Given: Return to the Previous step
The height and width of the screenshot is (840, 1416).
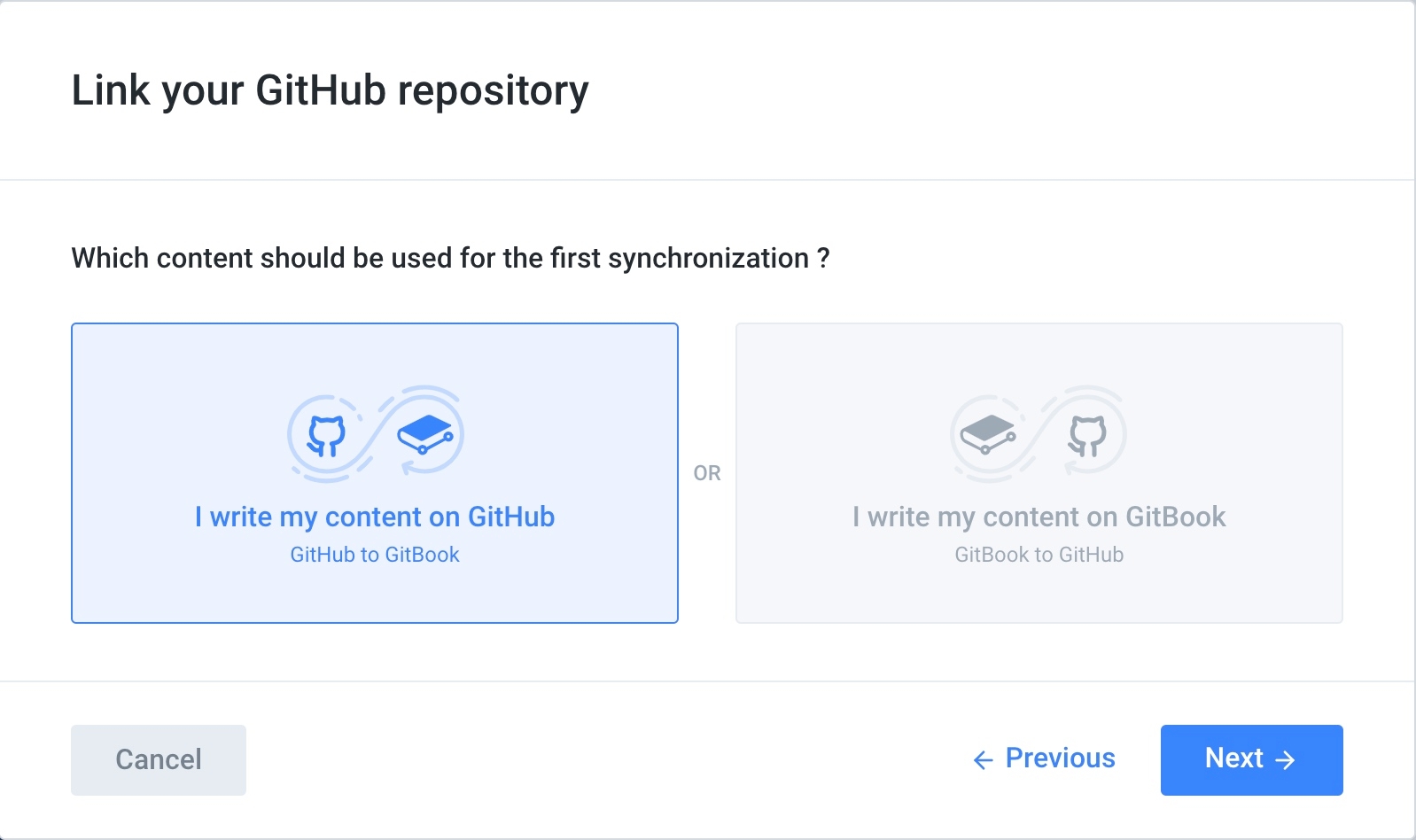Looking at the screenshot, I should click(1044, 758).
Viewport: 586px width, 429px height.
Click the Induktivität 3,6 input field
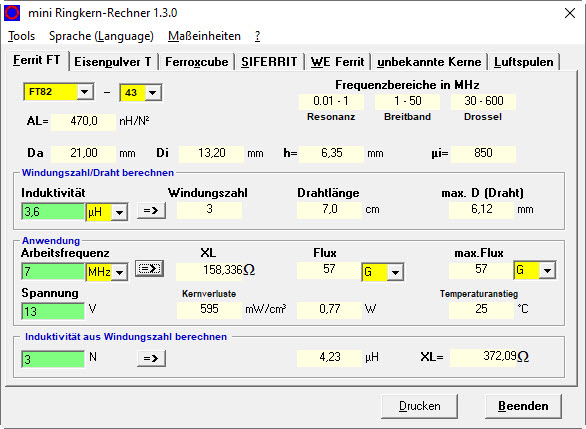53,212
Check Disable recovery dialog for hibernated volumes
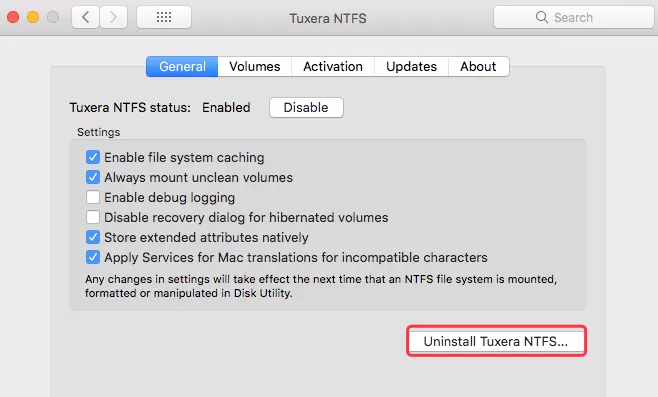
--------------------------------------------------
Return the material exactly as written, except for any pictures it holds.

Given: Return to the Previous step
The height and width of the screenshot is (840, 1416).
Looking at the screenshot, I should click(1044, 758).
Viewport: 586px width, 429px height.
Click the Induktivität 3,6 input field
53,212
Check Disable recovery dialog for hibernated volumes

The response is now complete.